Na manhã desta quarta, o bitcoin subiu 9%, chegando a bater US$ 12.817, alcançando o valor de mercado para US$ 200 bilhões.
Segundo o CNN Money, grande parte desse avanço foi impulsionado pela expectativa de que grandes investidores profissionais começarão a negociar com o bitcoin. As pessoas estão oferecendo seu preço mais alto, mesmo que as principais figuras em finanças e economia lhes digam para se certificar.
Semana passada, o Nobel de Economia Joseph Stiglitz, chegou a dizer que "o bitcoin deveria ser proibido". O CEO do JPMorgan Chase, Jaime Dimon, e o megainvestidor Warren Buffett também engrossaram as críticas.
No entanto, algumas instituições financeiras estão ajudando a trazer bitcoin mais para o mainstream. A partir da próxima semana, os investidores poderão negociar futuros de bitcoin através do Mercado de Opções de Chicago, o que deverá aumentar o interesse dos fundos de hedge e grandes gestores de ativos.

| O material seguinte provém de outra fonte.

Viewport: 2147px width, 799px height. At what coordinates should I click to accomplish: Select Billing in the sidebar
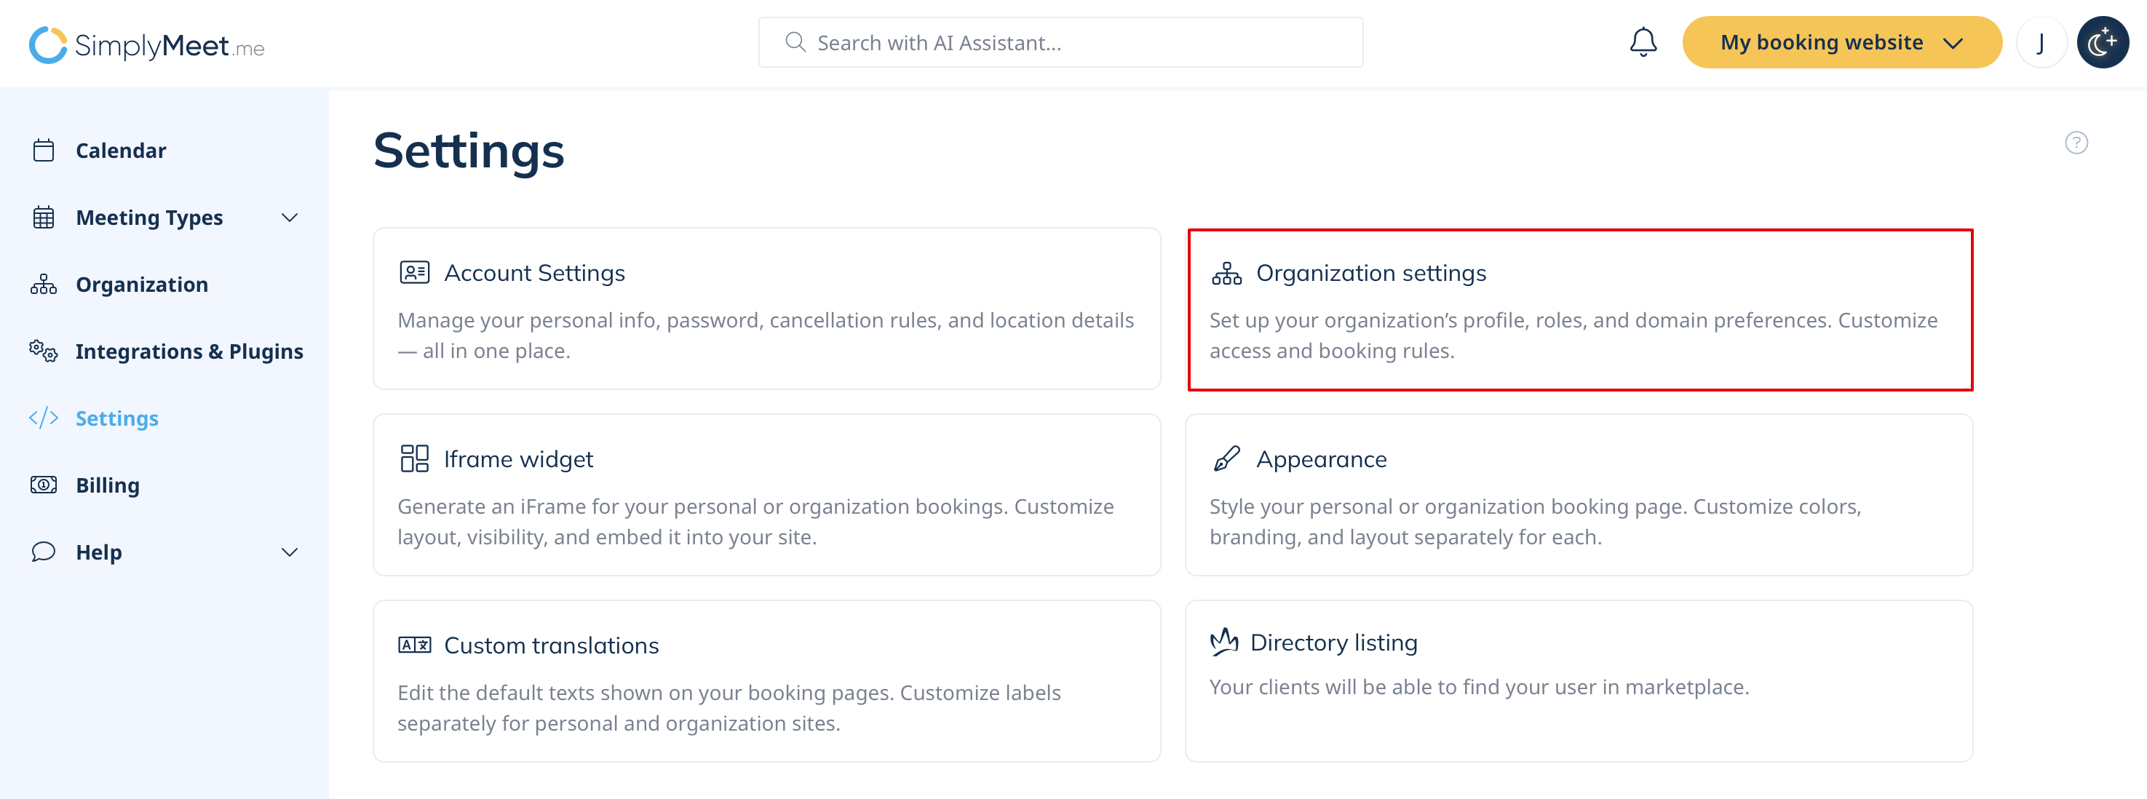tap(108, 485)
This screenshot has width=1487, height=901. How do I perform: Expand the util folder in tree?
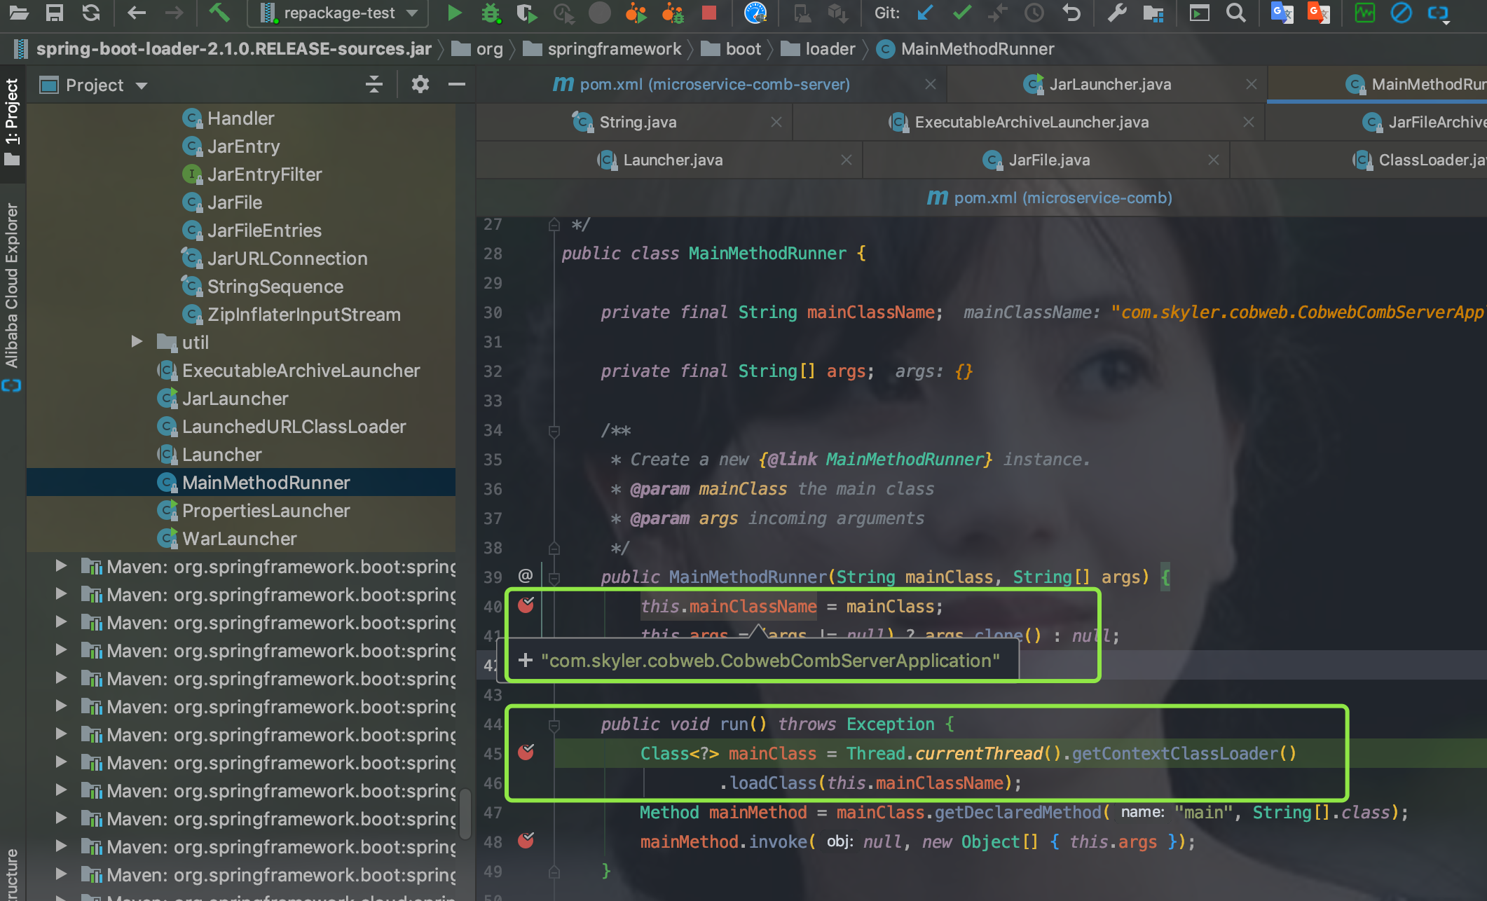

Futuros permitem que os comerciantes apostem no preço futuro de ativos como moedas, metais e commodities agrícolas.
A Bolsa Mercantil de Chicago também deve adotar movimento semelhante ainda em dezembro, enquanto a Nasdaq, de Nova York, quer listar futuros de bitcoin a partir do meio do ano que vem.
O Bitcoin é uma das muitas criptomoedas criadas por computadores usando algoritmos complexos.
O otimismo dos integrantes da indústria de criptomoeadas parece inabalável. Eles estimam que o bitcoin vai continuar subindo nos próximos meses.